Start of Records for the exercise
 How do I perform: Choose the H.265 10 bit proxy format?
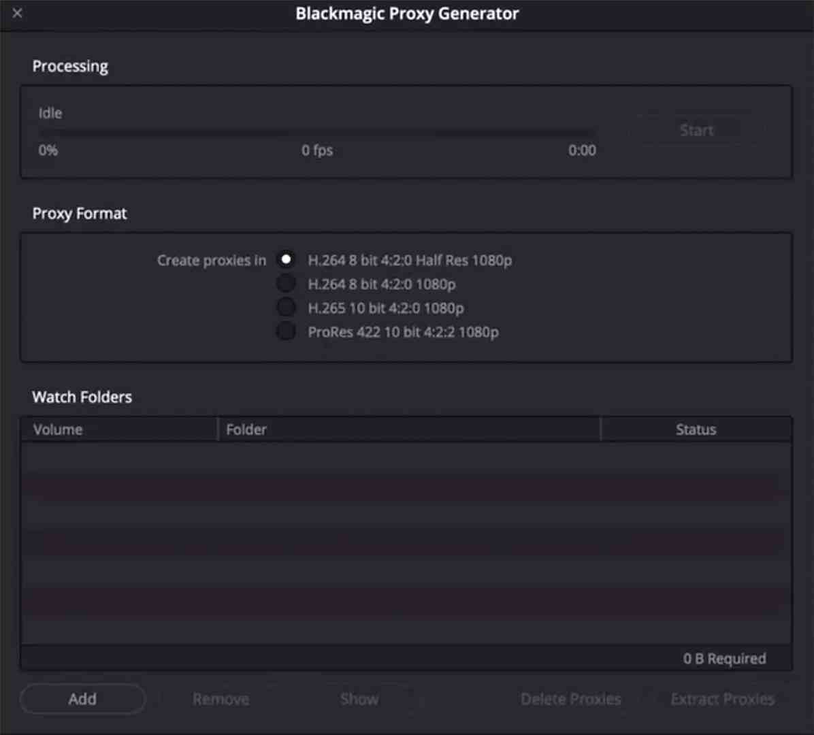[x=287, y=306]

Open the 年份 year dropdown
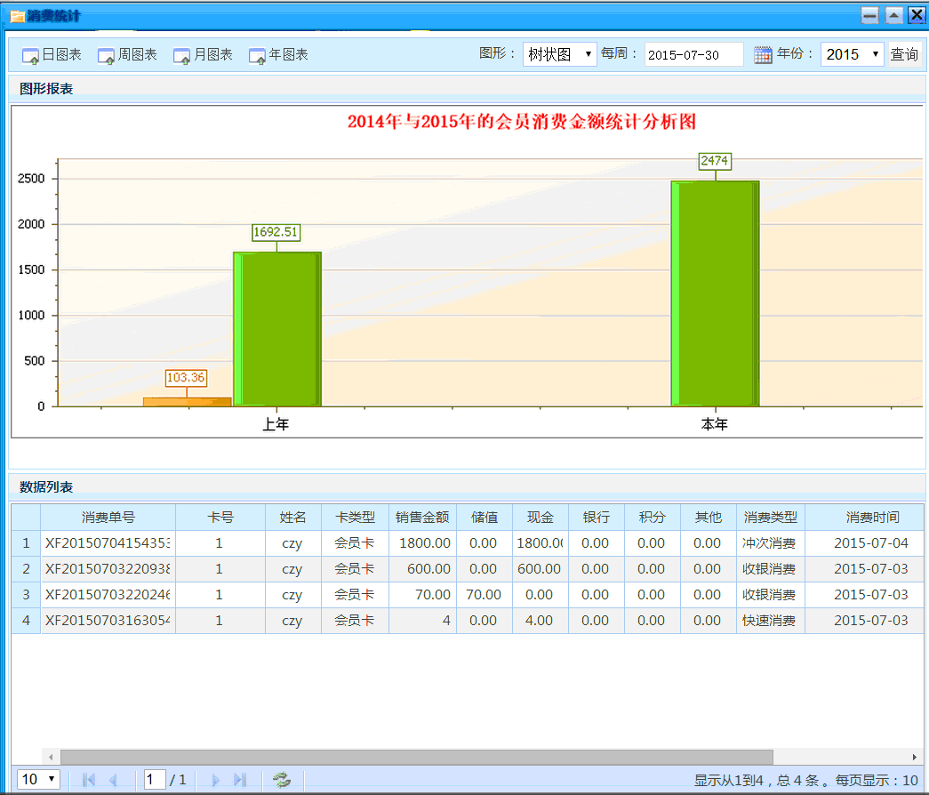coord(852,54)
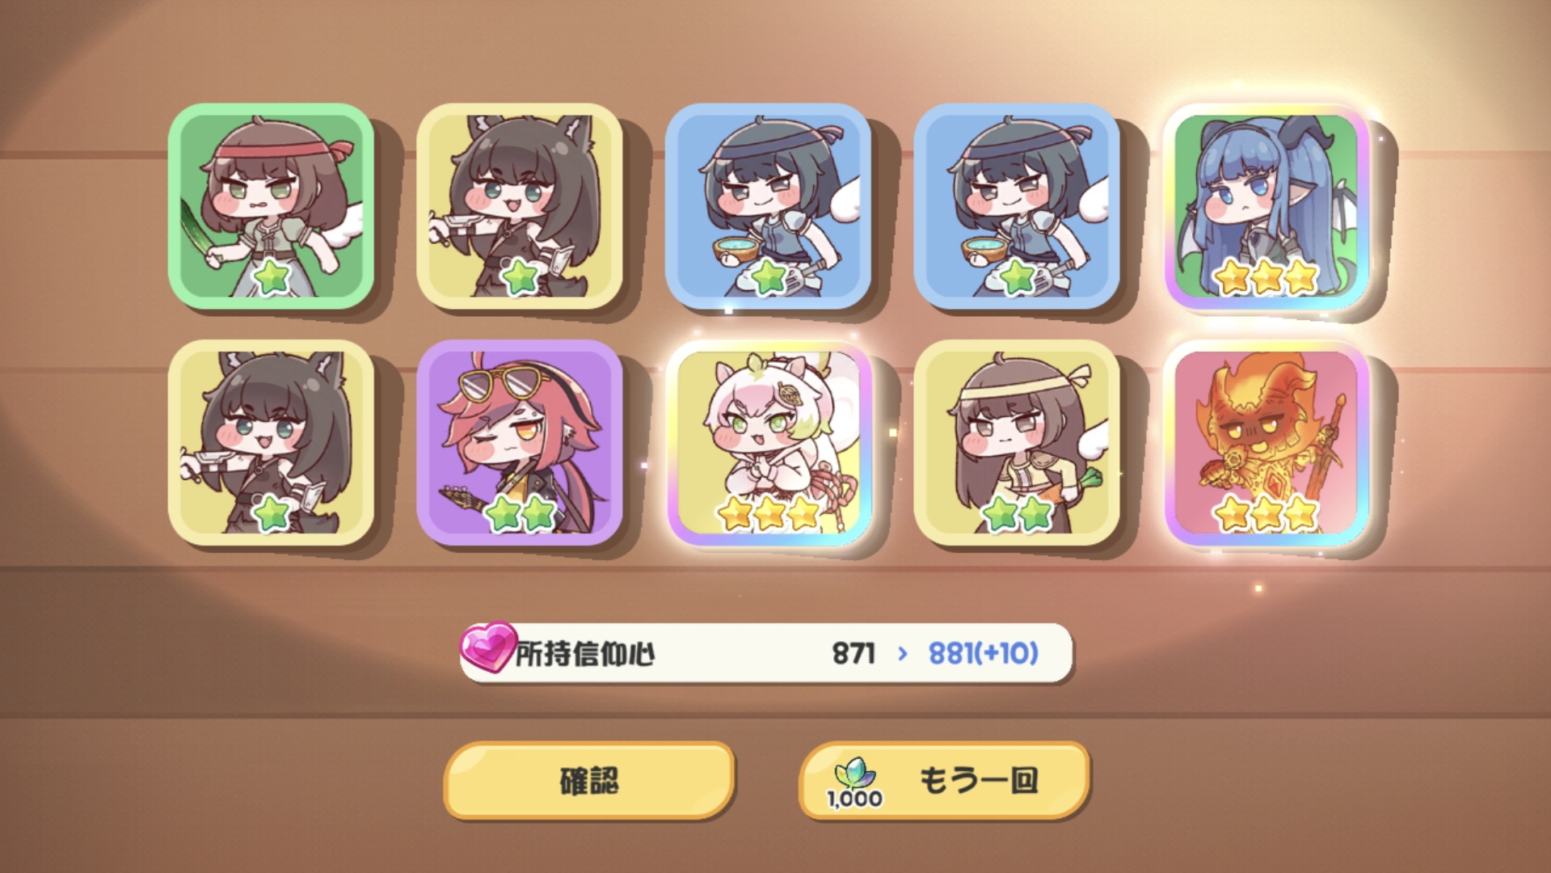1551x873 pixels.
Task: Click the 所持信仰心 label text
Action: point(585,654)
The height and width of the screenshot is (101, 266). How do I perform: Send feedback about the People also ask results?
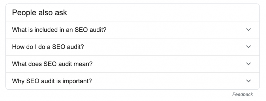point(243,95)
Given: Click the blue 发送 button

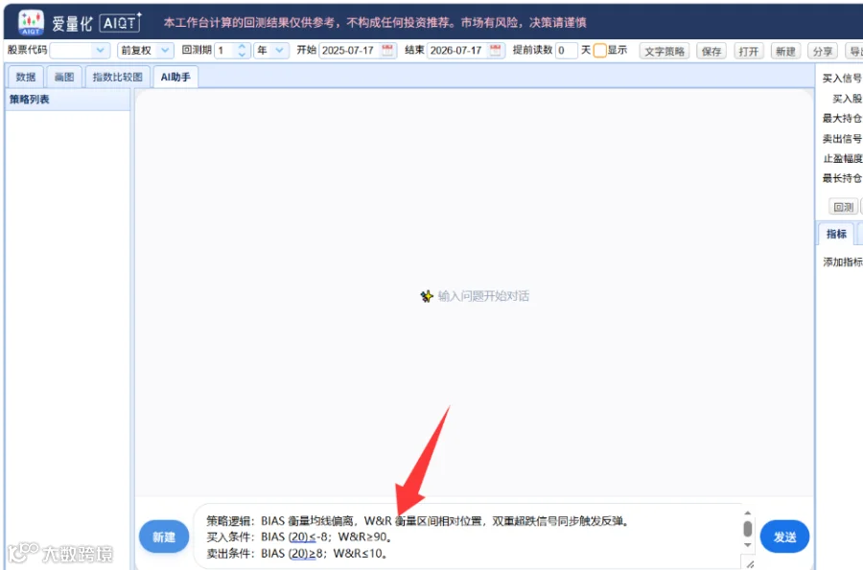Looking at the screenshot, I should [x=784, y=537].
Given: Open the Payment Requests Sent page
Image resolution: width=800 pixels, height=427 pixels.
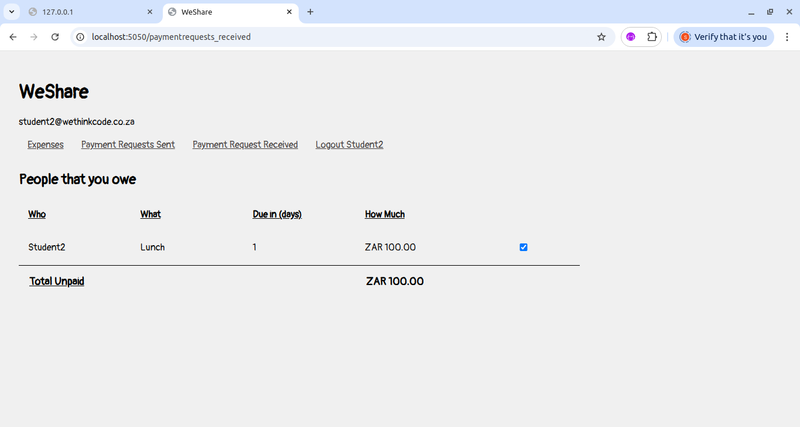Looking at the screenshot, I should tap(128, 144).
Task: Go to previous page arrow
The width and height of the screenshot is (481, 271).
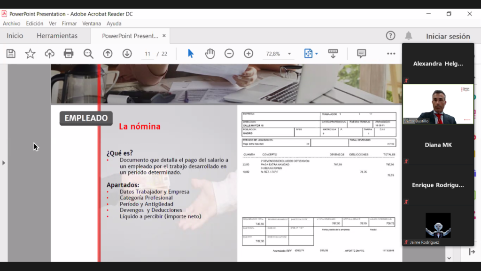Action: coord(108,54)
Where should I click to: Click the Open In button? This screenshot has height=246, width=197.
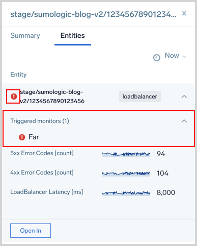point(31,231)
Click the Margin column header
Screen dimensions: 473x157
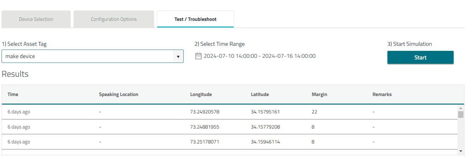[x=319, y=94]
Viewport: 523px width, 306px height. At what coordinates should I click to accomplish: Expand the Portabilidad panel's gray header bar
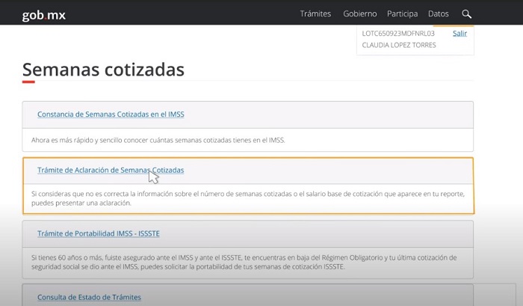(336, 234)
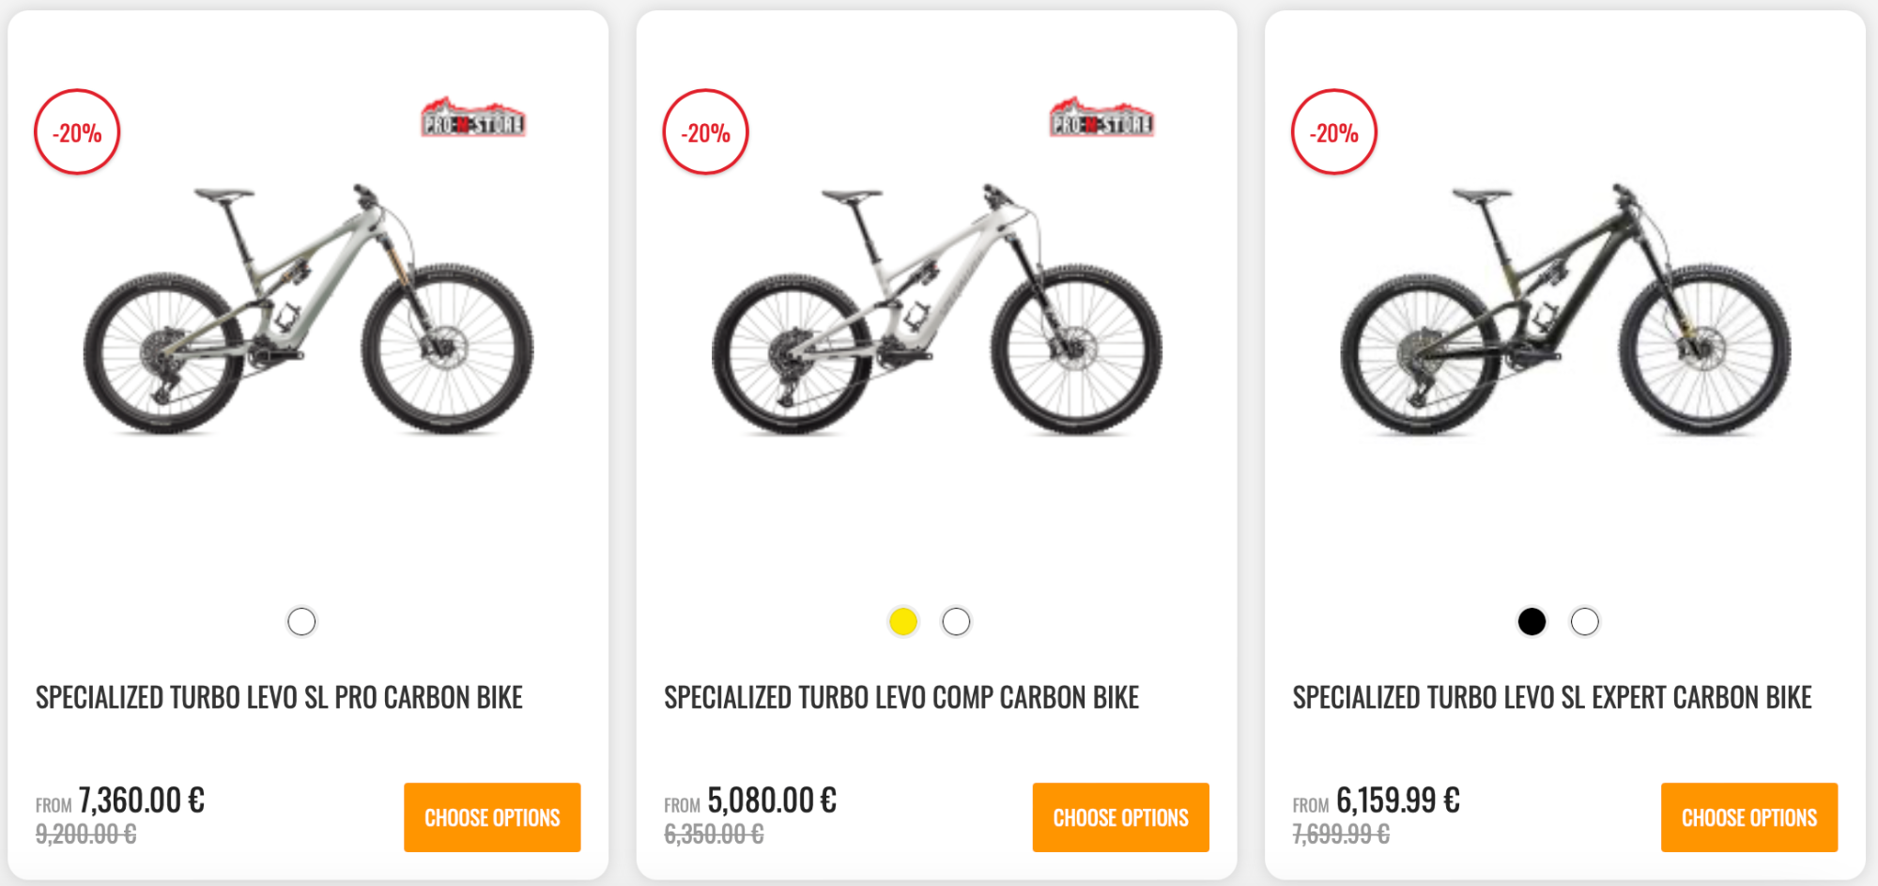Screen dimensions: 1878x886
Task: Click the Levo SL Pro Carbon bike image
Action: tap(308, 310)
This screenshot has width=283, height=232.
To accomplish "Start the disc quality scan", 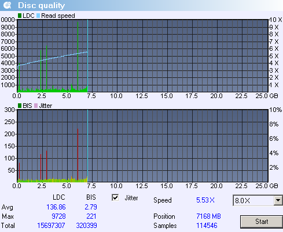I will pyautogui.click(x=262, y=222).
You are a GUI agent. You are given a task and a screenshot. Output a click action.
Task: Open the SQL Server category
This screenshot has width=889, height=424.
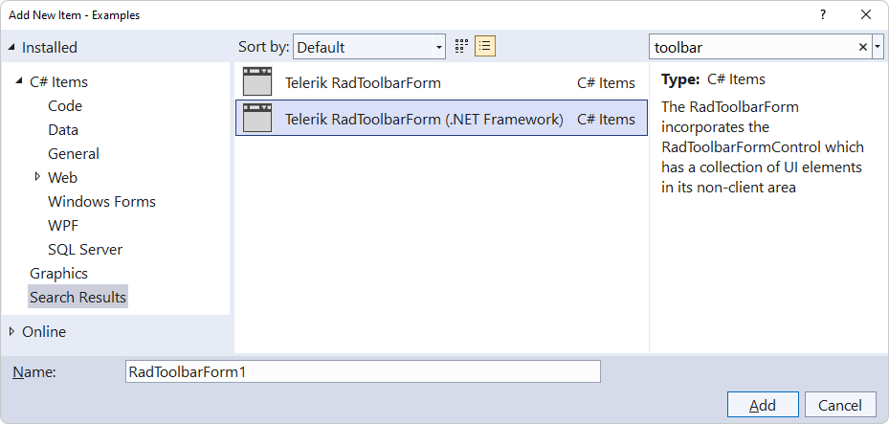85,250
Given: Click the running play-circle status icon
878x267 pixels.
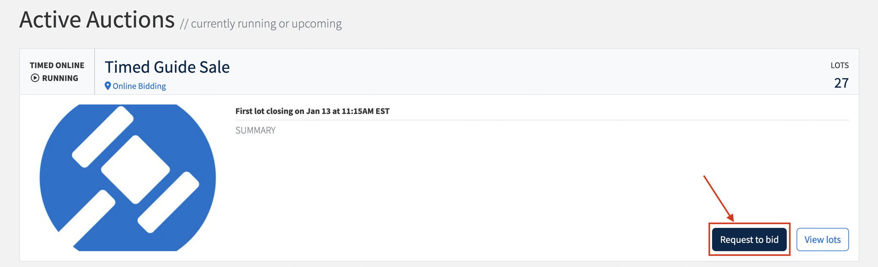Looking at the screenshot, I should [35, 78].
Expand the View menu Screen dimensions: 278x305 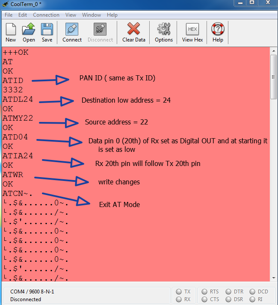pyautogui.click(x=71, y=15)
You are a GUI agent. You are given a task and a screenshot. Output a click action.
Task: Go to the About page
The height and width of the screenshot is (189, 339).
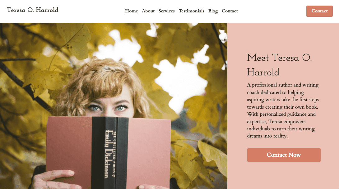tap(148, 11)
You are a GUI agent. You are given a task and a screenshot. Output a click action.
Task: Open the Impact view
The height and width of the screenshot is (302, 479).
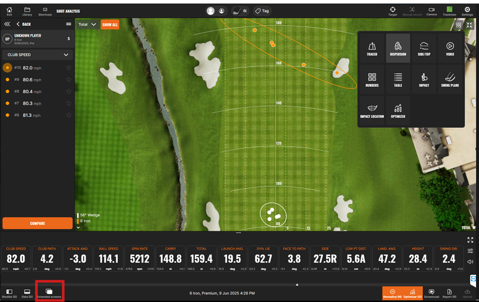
End of Records for the exercise
- [What you need to do]
Where a picture appears, omit it; otherwise reproduce each line above from the first to the one with "Task: Go to previous page arrow", inclusive.

- [Reply]
 How do I perform: Choose the H.265 10 bit proxy format?
[x=287, y=306]

Open the 年份 year dropdown
coord(852,54)
1551x873 pixels.
Task: Click the 所持信仰心 label text
Action: point(585,654)
The height and width of the screenshot is (101, 266). How do I perform: Send feedback about the People also ask results?
point(243,95)
Given: Click the blue 发送 button

Looking at the screenshot, I should [x=784, y=537].
Given: Open the Payment Requests Sent page
Image resolution: width=800 pixels, height=427 pixels.
Looking at the screenshot, I should tap(128, 144).
Task: Go to previous page arrow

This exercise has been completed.